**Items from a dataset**
*** Begin section ***

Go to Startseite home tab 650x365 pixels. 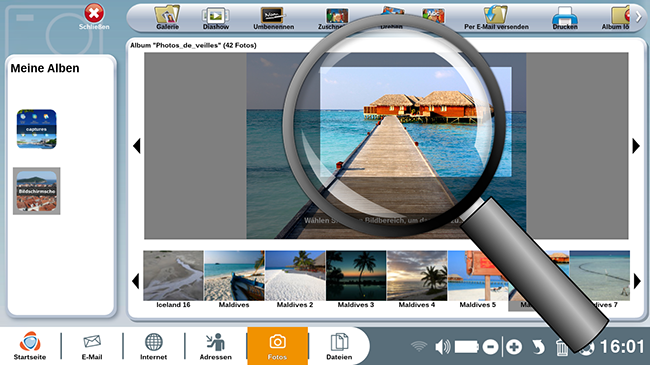pyautogui.click(x=30, y=346)
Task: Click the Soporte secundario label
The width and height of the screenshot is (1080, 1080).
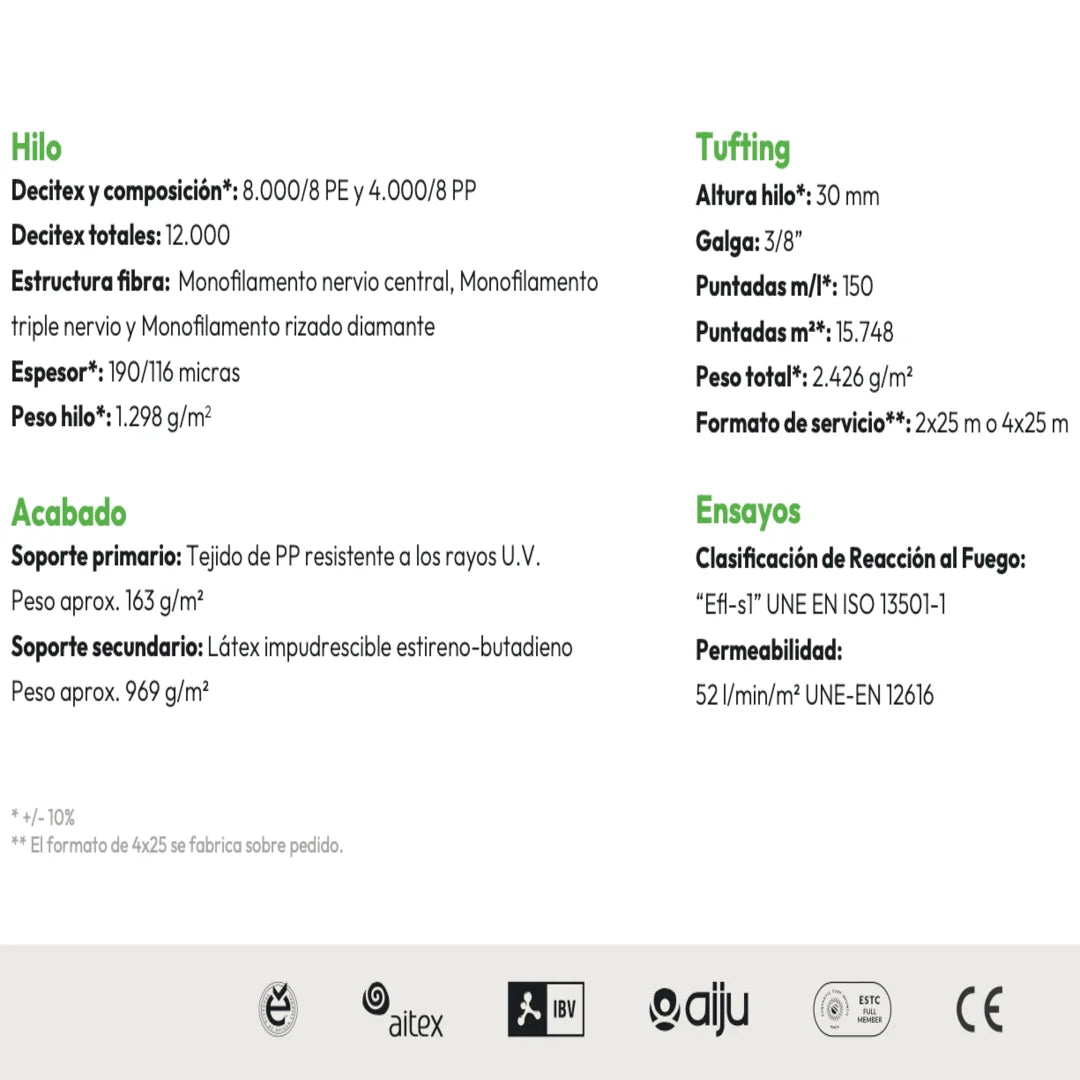Action: tap(107, 647)
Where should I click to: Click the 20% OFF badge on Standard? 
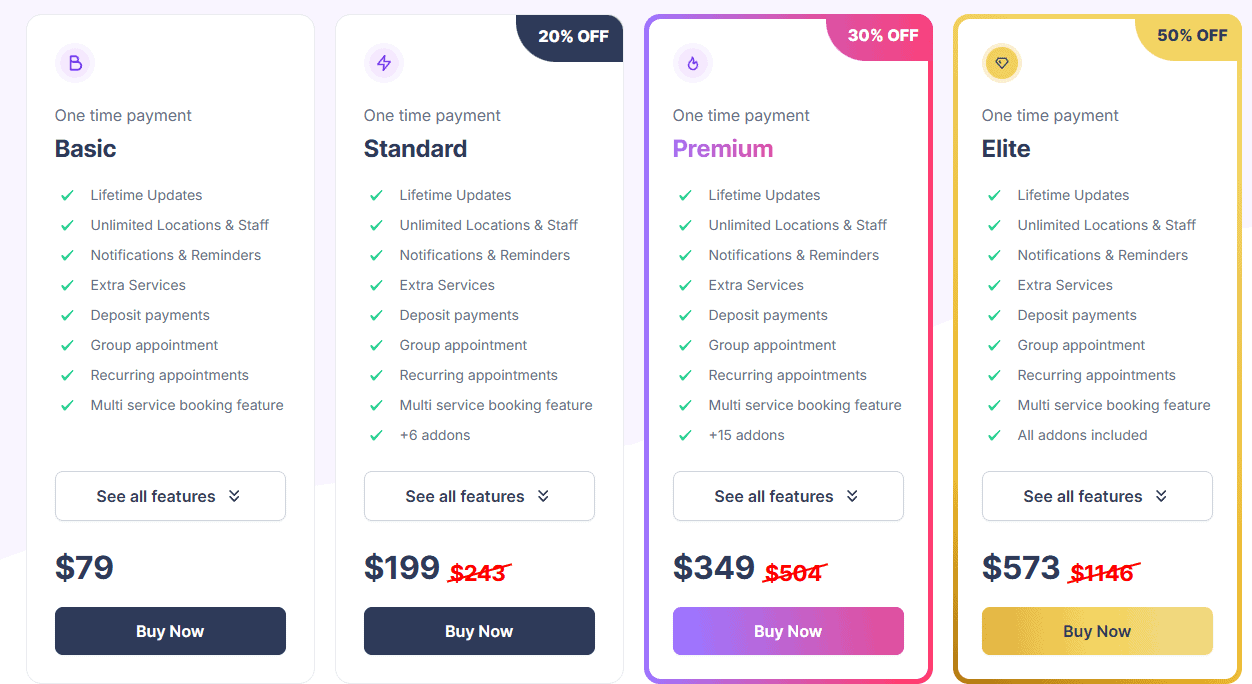575,36
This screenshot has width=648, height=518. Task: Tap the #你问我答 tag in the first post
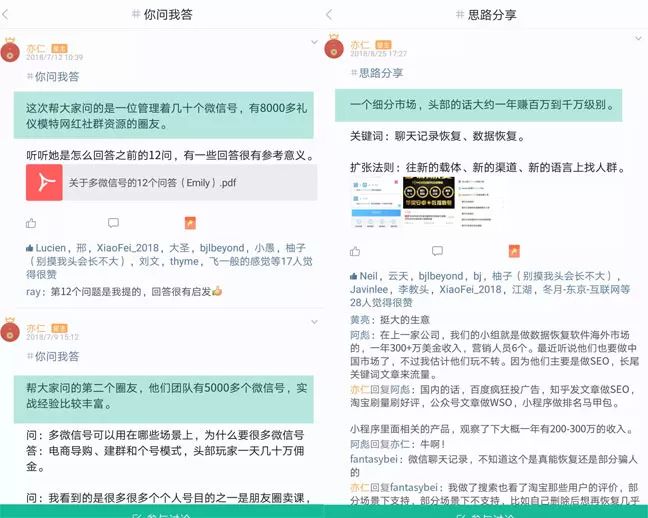pyautogui.click(x=54, y=76)
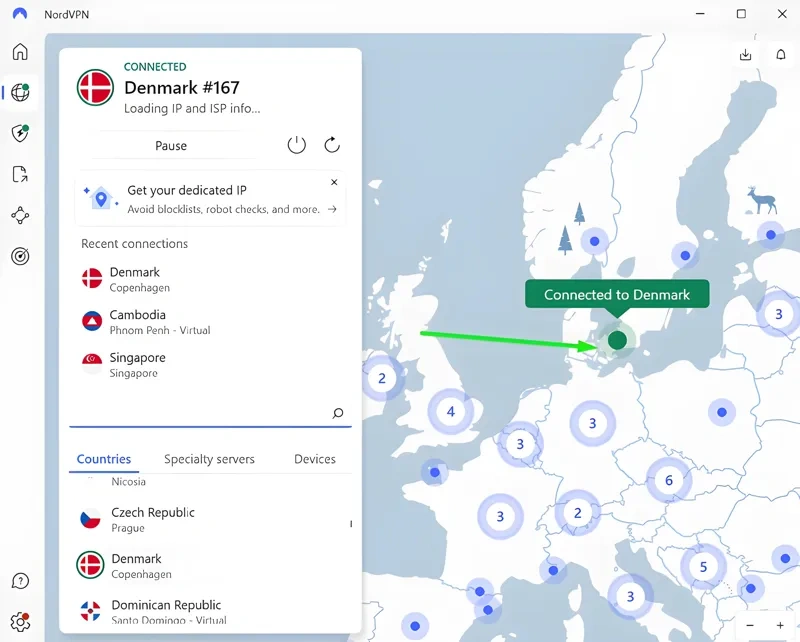Dismiss the dedicated IP banner

[334, 183]
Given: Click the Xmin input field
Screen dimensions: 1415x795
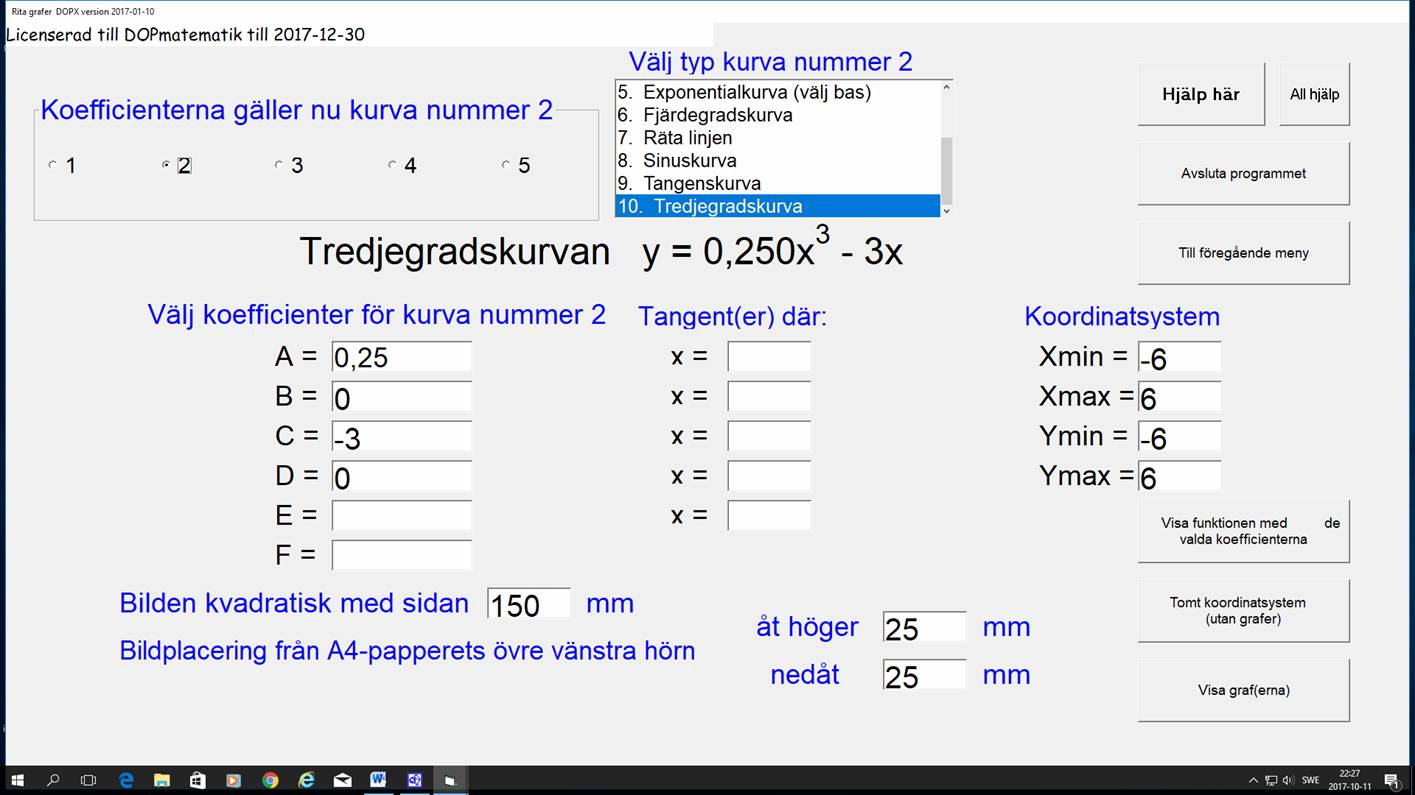Looking at the screenshot, I should coord(1179,357).
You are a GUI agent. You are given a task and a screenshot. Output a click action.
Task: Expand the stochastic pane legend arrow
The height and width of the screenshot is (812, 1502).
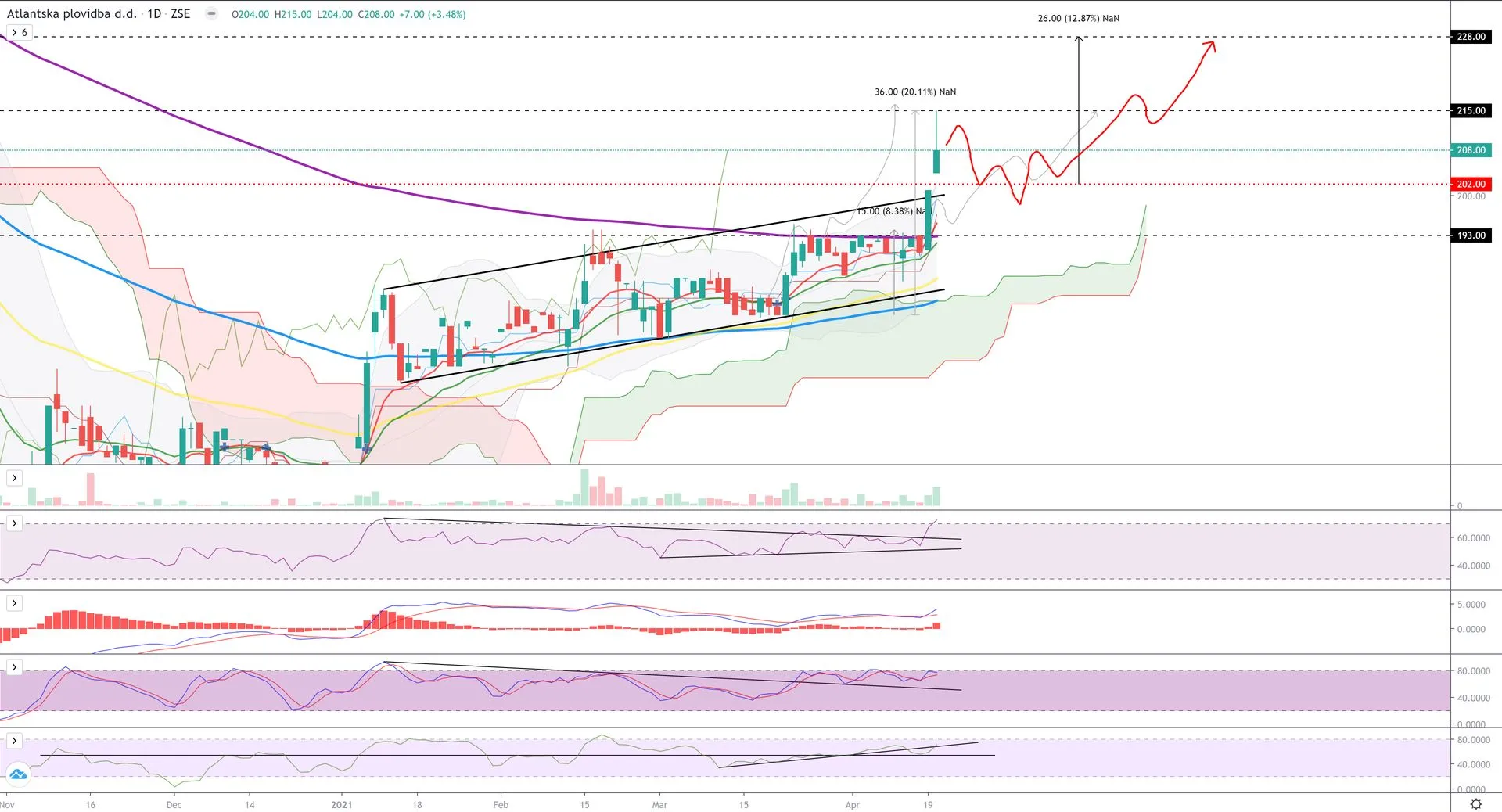(x=14, y=667)
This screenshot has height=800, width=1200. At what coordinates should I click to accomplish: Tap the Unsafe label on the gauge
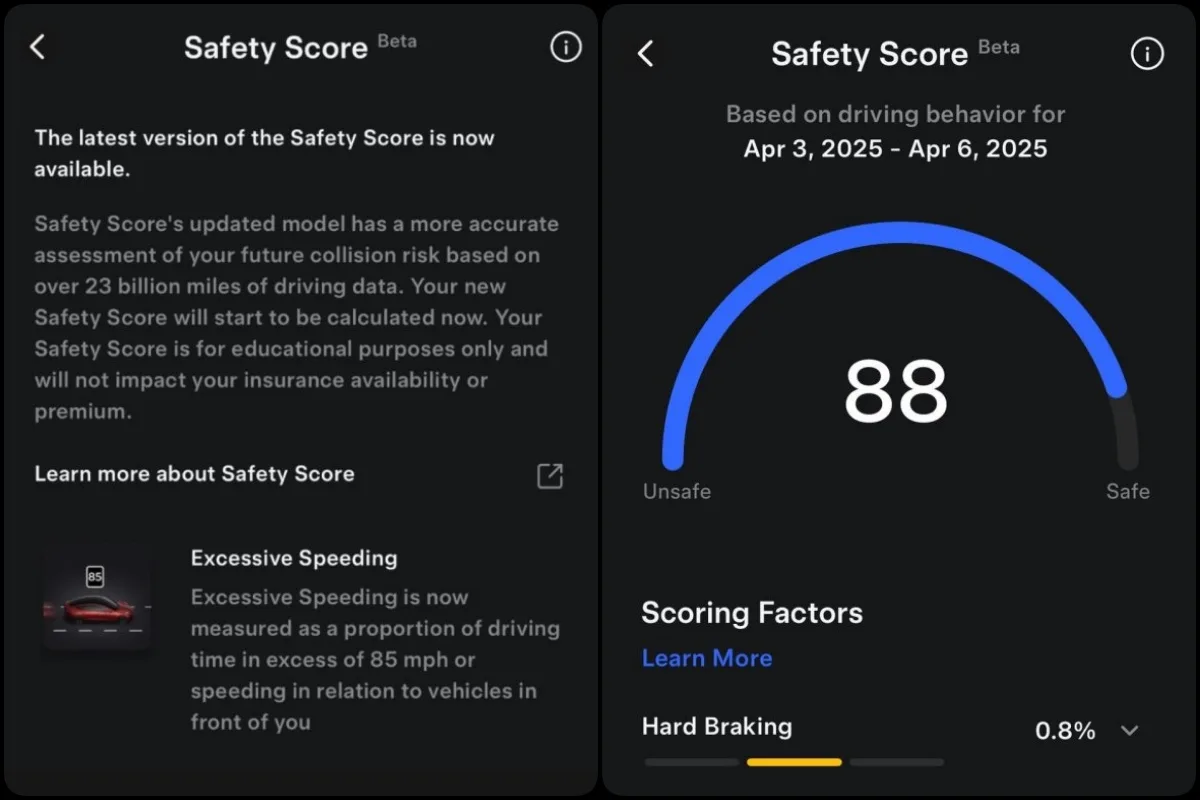point(677,491)
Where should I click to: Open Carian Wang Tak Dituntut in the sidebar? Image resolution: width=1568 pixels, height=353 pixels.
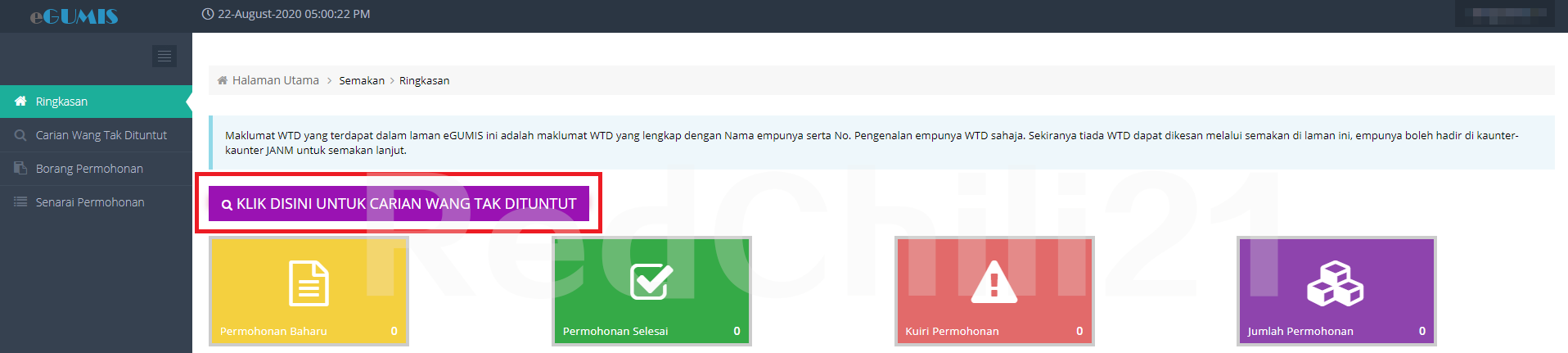[101, 135]
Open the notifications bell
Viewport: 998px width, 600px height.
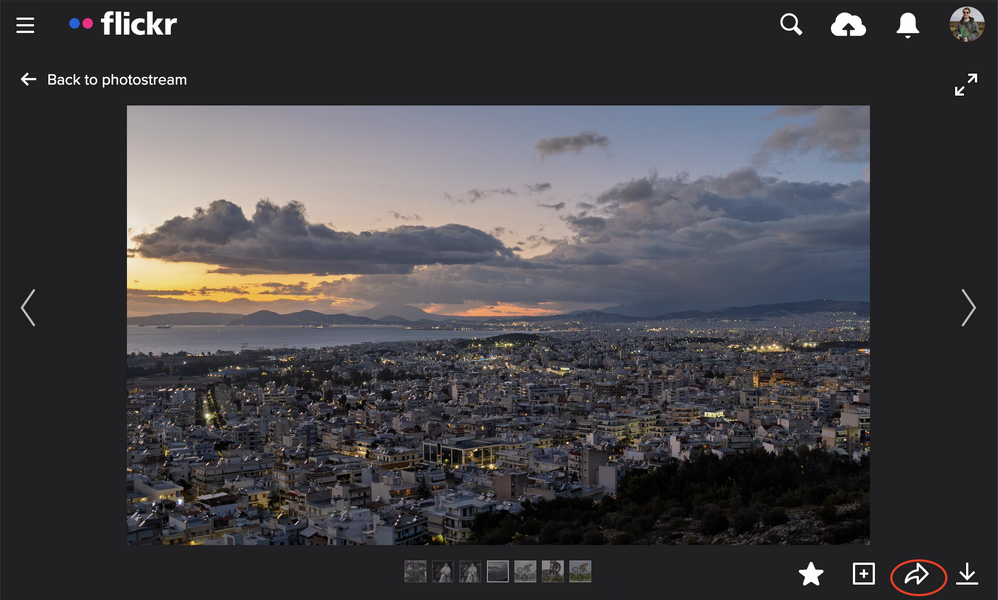(907, 26)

*** End section ***

**Problem statement**
Retype the line containing "Given: Click the Xmin input field" and each line after it through the last line of the entries above, exactly, with no pictures and nothing else.

**Answer box**
Given: Click the Xmin input field
Screen dimensions: 1415x795
Looking at the screenshot, I should coord(1179,357).
You are a GUI agent. You are given a task and a screenshot. Output a click action.
Task: Expand the stochastic pane legend arrow
The height and width of the screenshot is (812, 1502).
(x=14, y=667)
This screenshot has height=800, width=1200. At what coordinates should I click to accomplish: Tap the Unsafe label on the gauge
point(677,491)
Where should I click to: Open Carian Wang Tak Dituntut in the sidebar? Image resolution: width=1568 pixels, height=353 pixels.
[101, 135]
Open the notifications bell
Viewport: 998px width, 600px height.
(907, 26)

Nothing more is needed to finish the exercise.